When Java 17 was released in September we (the platform team at Auto Trader) were fairly quick to provide a new Docker base image to allow our developers to gain the benefits of the new goodness in the JDK available since Java 11, the previous LTS version.
Over the course of a few years we’ve standardised the way the JVM is configured out of the box for any new applications that make use of the base image. In general, this provides product teams with a good default starting point from which to get up & running quickly with any new service they plan to deploy.
Up until the release of Java 17 the majority of workloads targetted Java 11 which by default uses the G1 garbage collector (G1GC).

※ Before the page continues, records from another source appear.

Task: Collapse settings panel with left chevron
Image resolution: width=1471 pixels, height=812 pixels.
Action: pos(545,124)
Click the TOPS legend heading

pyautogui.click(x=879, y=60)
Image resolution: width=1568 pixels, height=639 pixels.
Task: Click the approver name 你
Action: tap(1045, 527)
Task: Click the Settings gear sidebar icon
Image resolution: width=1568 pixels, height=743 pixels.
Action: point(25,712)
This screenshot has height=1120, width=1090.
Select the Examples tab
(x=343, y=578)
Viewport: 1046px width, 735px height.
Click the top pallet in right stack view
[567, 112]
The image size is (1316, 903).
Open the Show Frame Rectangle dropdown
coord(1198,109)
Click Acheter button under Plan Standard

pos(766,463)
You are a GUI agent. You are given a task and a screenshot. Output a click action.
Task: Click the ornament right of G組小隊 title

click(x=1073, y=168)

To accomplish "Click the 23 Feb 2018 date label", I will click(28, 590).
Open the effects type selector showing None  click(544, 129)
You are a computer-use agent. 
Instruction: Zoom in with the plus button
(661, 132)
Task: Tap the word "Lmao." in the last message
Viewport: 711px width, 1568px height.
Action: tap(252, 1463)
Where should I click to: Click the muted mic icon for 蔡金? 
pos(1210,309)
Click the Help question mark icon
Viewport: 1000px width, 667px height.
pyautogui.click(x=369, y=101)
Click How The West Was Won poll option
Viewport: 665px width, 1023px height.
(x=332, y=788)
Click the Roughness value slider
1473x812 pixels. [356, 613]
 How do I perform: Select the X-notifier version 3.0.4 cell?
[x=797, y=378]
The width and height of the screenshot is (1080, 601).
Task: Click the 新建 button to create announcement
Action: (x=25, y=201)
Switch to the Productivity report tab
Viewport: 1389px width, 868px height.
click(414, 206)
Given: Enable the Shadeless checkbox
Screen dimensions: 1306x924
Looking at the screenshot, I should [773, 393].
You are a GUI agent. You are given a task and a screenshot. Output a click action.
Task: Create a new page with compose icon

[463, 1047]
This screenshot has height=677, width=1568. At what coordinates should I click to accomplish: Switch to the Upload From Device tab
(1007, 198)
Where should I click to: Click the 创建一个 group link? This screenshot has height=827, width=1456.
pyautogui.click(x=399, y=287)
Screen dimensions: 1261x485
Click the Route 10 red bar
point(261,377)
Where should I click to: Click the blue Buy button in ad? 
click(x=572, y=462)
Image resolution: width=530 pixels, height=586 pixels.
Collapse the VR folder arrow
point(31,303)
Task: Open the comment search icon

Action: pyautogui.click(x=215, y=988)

One decision we made therefore was to enable String Deduplication (-XX:+UseStringDeduplication
) by default for all workloads.
This goal of this flag is to reduce the live heap size by automatically deduplicating the use of duplicate strings.
This achieved the desired result, reducing the overall memory footprint across our platform.
The new Java 17 base image was adopted and deployed through to production for a number of services pretty much straight away.
Everything looked good.
In general we were seeing a reduced memory footprint across all workloads, as well better metrics around GC frequency and times due to the muiltitude of improvements made in the JVM since Java 11.
Then, after a few days, we noticed that the overall memory footprint for a few of the services was slowly increasing.
As part of the Java base images we start applications with the Prometheus JMX Exporter agent. This stands up a simple web server alongside the application that consumes and exposes the JVM’s JMX management beans as Prometheus metrics. When a service is deployed a scrape is automatically configured to pull the metrics into Prometheus.
From these metrics we could quite quickly see that both the heap and non-heap memory areas were behaving as expected, no obvious slow memory leak there. The direct memory looked fine too.
This meant we were dealing with other native memory usage being consumed by the process.
At this point I reached for Native Memory Tracking but this involved enabling it via JVM option and then using the jcmd
tool against live workloads.
As the leak was pretty slow our first attempts with this didn’t provide anything useful.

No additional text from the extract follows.